In some ways it’s good that we wine tasters adapt to local conditions. When tasting in Burgundy we need to get used to the gloom of a typical Côte d’Or cellar. In Bordeaux it’s useful to be able to navigate the courtly defences around each château. In Australia it’s essential to be able to taste in relatively high temperatures and in California you sometimes need to filter out the smell of redwood. (I don’t know for certain that it’s redwood but there is a certain sort of wood, widely used in West Coast houses and winery buildings, that smells so completely unfamiliar to me that it strikes me as almost rancio in character.)
But I wonder whether in another sense adaptation isn’t a problem for those of us whose job it is to communicate about wine. And I’m sure it can be a serious problem for those who make it. By adaptation in this context I mean the way the palate adjusts to the special characteristics of the local wines. In his new book To Cork or Not to Cork about the war over wine bottle stoppers, George M Taber points out how rapidly those working in wineries with a serious TCA problem became accustomed to the taint that blighted their wines.
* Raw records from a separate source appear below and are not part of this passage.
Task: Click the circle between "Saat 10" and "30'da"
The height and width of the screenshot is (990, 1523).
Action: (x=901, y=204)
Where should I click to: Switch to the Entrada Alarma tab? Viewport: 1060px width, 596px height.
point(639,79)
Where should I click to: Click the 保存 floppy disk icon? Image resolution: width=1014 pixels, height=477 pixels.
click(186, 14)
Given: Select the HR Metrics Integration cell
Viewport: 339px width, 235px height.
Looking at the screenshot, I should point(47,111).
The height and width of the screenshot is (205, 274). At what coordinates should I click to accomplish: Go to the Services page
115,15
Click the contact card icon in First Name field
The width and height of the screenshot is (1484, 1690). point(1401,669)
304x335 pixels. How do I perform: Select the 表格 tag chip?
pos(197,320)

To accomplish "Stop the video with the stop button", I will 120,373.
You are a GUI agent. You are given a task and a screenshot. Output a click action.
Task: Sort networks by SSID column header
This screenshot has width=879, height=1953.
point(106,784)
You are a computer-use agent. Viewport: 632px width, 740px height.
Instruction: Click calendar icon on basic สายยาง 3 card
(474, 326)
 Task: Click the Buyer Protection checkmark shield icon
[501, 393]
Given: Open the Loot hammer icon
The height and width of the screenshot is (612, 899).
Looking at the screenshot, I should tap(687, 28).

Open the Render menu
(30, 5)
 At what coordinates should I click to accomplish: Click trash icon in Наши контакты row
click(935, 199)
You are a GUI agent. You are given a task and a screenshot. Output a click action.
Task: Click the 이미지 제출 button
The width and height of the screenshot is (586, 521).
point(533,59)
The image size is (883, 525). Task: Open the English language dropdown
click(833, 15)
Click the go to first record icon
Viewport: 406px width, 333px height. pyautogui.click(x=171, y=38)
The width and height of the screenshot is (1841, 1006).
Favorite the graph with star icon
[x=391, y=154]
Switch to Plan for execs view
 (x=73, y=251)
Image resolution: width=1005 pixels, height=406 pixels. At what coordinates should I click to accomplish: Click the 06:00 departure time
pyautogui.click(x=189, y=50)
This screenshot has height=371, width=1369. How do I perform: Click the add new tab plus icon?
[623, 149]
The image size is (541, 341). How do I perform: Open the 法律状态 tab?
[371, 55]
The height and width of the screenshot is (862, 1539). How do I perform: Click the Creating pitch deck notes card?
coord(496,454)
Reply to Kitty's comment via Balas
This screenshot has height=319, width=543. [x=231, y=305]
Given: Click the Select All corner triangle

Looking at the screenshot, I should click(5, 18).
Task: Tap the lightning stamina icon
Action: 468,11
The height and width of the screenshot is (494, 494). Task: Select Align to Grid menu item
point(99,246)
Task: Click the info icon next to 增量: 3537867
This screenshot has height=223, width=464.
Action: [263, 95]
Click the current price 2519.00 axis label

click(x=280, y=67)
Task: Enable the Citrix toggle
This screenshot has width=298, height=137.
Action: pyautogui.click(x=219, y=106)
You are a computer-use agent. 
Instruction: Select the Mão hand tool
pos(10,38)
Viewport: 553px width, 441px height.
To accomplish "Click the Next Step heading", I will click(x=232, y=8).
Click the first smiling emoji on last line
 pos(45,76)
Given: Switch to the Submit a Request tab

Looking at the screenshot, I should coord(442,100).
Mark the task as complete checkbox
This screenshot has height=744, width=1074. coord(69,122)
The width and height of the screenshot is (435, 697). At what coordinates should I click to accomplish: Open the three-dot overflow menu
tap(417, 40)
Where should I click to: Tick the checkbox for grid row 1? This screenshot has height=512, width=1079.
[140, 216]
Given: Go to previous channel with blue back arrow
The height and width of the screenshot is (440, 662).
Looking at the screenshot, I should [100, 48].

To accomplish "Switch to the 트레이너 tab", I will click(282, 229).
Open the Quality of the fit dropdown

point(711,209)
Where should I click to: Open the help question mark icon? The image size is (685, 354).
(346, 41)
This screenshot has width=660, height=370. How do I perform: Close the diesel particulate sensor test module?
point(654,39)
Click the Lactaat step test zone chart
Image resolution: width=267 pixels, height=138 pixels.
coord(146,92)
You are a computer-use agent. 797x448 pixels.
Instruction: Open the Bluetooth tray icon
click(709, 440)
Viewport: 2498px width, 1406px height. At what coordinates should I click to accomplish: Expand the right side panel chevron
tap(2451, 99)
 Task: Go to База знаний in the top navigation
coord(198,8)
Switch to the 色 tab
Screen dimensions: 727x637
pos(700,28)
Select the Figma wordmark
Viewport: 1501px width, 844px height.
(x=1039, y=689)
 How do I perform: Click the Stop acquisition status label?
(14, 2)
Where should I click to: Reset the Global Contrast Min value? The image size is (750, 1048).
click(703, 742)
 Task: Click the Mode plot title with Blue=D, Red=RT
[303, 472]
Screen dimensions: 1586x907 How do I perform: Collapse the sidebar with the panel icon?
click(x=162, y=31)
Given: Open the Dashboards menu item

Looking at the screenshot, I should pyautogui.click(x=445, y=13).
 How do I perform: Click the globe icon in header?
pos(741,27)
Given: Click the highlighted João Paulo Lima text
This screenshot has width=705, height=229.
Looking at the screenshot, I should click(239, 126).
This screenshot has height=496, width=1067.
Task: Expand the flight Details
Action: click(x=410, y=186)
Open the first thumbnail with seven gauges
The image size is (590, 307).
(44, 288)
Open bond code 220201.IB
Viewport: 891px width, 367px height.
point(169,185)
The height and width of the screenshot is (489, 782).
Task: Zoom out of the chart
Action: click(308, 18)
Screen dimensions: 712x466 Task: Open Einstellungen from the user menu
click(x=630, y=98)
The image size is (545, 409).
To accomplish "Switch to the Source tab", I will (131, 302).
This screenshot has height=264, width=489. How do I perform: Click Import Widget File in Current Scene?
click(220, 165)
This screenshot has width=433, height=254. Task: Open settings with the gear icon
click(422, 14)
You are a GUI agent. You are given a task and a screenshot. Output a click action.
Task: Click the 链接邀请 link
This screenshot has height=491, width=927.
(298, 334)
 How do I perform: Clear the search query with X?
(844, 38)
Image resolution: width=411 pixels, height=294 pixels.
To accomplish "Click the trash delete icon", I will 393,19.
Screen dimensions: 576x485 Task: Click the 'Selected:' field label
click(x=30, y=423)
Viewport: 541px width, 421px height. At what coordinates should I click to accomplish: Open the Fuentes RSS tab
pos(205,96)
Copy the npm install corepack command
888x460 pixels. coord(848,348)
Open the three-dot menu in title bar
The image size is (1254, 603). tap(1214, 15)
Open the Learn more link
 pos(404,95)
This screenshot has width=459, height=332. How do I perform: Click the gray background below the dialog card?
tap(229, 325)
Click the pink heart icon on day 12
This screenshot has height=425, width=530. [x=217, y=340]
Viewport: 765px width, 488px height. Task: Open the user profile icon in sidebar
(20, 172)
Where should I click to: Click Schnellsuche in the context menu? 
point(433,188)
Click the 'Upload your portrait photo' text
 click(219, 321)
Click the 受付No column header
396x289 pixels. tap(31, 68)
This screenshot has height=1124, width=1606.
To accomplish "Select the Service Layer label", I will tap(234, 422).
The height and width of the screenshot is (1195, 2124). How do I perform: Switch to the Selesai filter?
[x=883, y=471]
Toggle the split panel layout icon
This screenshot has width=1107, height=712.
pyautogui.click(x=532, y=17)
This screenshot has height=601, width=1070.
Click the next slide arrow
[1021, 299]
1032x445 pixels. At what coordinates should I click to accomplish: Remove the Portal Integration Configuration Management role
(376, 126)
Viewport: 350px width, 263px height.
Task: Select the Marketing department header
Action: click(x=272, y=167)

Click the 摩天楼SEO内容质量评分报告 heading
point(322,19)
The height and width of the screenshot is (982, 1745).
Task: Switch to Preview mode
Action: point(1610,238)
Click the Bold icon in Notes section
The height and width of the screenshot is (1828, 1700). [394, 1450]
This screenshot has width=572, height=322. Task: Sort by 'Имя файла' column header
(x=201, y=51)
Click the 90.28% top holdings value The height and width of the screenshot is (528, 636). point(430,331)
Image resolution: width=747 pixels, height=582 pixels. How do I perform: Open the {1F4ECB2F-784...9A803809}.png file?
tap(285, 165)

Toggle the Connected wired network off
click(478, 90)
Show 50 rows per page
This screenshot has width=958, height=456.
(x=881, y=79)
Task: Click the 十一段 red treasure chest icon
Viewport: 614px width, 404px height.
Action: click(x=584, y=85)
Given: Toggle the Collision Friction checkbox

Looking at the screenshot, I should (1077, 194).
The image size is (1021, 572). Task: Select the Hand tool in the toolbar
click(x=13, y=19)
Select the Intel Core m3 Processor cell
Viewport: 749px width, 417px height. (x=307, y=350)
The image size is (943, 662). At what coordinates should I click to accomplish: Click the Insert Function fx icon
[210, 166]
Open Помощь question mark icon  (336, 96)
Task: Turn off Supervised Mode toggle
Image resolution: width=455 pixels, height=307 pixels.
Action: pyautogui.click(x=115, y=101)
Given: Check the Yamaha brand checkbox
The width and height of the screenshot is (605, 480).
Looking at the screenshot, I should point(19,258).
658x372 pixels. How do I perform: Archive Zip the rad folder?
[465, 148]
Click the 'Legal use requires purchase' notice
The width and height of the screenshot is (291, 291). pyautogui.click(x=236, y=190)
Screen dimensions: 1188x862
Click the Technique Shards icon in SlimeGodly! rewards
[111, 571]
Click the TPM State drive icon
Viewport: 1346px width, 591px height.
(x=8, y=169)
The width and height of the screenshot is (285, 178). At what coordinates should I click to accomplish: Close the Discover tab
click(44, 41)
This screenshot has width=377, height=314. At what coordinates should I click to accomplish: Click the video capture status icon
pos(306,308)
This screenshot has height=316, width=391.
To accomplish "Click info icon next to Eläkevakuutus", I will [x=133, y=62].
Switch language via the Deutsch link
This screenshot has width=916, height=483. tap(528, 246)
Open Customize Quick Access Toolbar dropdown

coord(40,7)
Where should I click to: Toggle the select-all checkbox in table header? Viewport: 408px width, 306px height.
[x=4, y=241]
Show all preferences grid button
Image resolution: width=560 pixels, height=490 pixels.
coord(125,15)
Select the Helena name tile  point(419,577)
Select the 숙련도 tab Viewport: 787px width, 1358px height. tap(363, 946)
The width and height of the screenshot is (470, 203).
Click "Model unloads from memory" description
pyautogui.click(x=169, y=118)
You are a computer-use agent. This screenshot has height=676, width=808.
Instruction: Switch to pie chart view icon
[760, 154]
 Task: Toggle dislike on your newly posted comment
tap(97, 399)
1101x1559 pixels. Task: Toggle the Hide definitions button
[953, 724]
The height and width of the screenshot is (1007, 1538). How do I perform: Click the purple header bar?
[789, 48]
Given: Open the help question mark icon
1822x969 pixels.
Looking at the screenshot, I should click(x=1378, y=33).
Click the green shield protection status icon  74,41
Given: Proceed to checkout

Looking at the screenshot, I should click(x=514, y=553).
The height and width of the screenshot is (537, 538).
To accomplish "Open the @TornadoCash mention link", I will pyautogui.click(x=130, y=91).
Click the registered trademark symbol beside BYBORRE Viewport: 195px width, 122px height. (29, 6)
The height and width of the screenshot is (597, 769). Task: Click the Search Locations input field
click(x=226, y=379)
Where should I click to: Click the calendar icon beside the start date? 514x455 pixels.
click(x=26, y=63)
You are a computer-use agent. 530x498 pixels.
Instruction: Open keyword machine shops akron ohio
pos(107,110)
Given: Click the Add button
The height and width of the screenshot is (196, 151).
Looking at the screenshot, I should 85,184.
I remember the first time I realised that my palate had adjusted to take account of local conditions was on my first trip to New Zealand in the mid 1980s. I knew that at that stage New Zealand reds had a reputation for being pretty green and herbaceous (Dr Richard Smart, then working at the government vine research station there, had not yet preached his gospel of canopy management at full volume). But after a few days in holiday mood in and around Auckland, being treated admittedly to some of New Zealand’s best wines of both colours, I found them perfectly palatable and in some cases even quite impressive.
It was not until about our fifth evening there when we were invited to dinner by one of New Zealand’s more cosmopolitan wine writers that I tasted a non-New Zealand wine, a Guigal North Rhône Syrah, I think it was. Guigal is not known for making flabby, low-acid wines but this one was a revelation. It tasted so wonderfully mellow, ripe and welcoming compared with what was then the New Zealand norm. But in fact I realised in retrospect that the Guigal wine was not exceptionally ripe. It was the New Zealand reds that had all been slightly unripe, but after the first two or three my palate had obviously adapted to them and no longer noticed their inherent greenness.
And I am far from the only one to have encountered this phenomenon. I was quizzing my fellow British wine commentator Tom Cannavan of www.wine-pages.com the other day about Slovenia because he had just been and I am planning my first ever wine trip there later this month. He told me how significant numbers of the most respected wine producers in western Slovenia are now taking the idiosyncratic producer Gravner of Friuli across the Italian border as their model and deliberately treating their white wines to extended skin contact and long macerations, the result being wines that to most newcomers taste almost oxidised and distinctly weird. “I didn’t like them at first,” Cannavan admitted, “but I got used to the style after a few days and by the end I rather liked it.”
On one level it is terrifying how rapidly the palate adapts to a new environment and set of sensory messages. I’m thinking not just of those of us who travel to a new wine region and try to report accurately on its wines for the benefit of our readers who may encounter one isolated bottle of that particular area’s wine style in a completely different context.
But perhaps the single most potentially dangerous example of adaptation on the part of us commentators is the ease with which we can adapt to a vintage’s style.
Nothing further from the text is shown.